BANDA ACEH Panglima Kodam Iskandar Muda Mayjen TNI Tatang Sulaiman berharap di tengah masyarakat Aceh tidak ada lagi sekat-sekat kelompok masyarakat.
“Jangan lagi ada sekat-sekat yang mengkotak-kotakkan kelompok masyarakat (eks-GAM) dengan masyarakat lainnya termasuk TNI/Polri, karena kita adalah satu NKRI, tegas Pangdam Tatang Sulaiman saat menerima audiensi pengurus Badan Reintegrasi Aceh (BRA) di Makodam IM, Banda Aceh, Senin, 9 Januari 2017, siang.
Dalam pertemuan itu, Ketua BRA H. Bukhari Abdul Ghani menjelaskan, Qanun Aceh Nomor 6 tahun 2015 tentang BRA mengamanahkan tanggung jawab pemerintah untuk menuntaskan program reintegrasi di Aceh. Program ini diarahkan untuk pemberdayaan ekonomi terhadap mantan kombatan, masyarakat korban konflik, eks-Tapol/Napol dan unsur masyarakat lainnya.
“Program-program BRA ini fokus terhadap bagaimana melakukan pemberdayaan bagi korban konflik tanpa melihat siapa dan apa yang telah diperbuatnya dahulu. (Program) dijalankan tanpa memandang, memilih atau memihak yang akan dibantu, semua harus sesuai prosedur dan ketentuan yang berlaku, ujar Ketua BRA Bukhari Abdul Ghani.
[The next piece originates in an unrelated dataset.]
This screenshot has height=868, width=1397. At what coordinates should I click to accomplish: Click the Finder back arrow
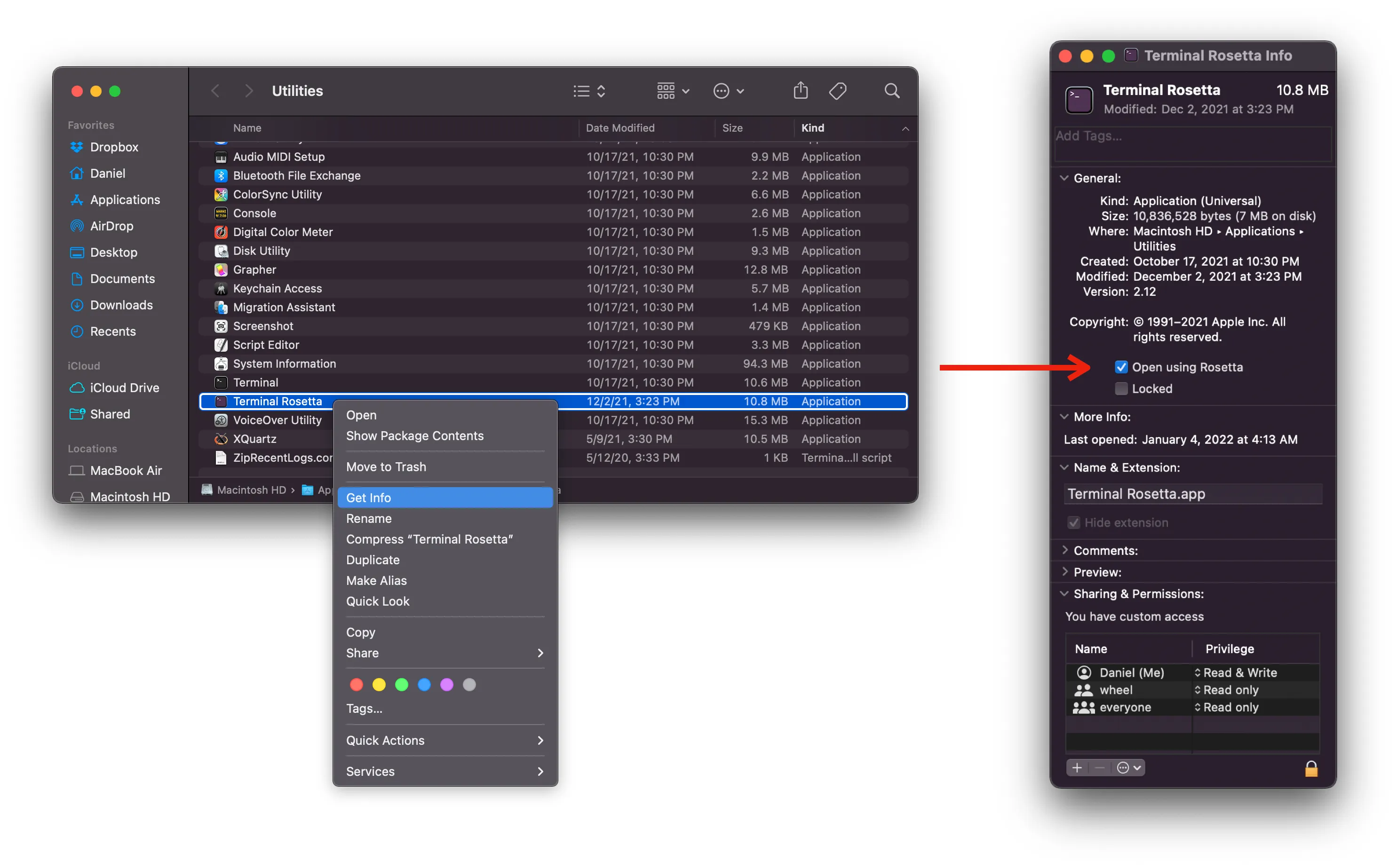pyautogui.click(x=215, y=91)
Pangdam Tatang Sulaiman menilai BRA memiliki tugas yang mulia, karena mengurus para korban konflik di Aceh. Ia berharap agar BRA dalam melaksanakan tugasnya tidak pilih kasih. Semua warga yang terdata sebagai korban konflik harus dibantu. Namun, kata dia, data korban konflik harus akurat.[](rel)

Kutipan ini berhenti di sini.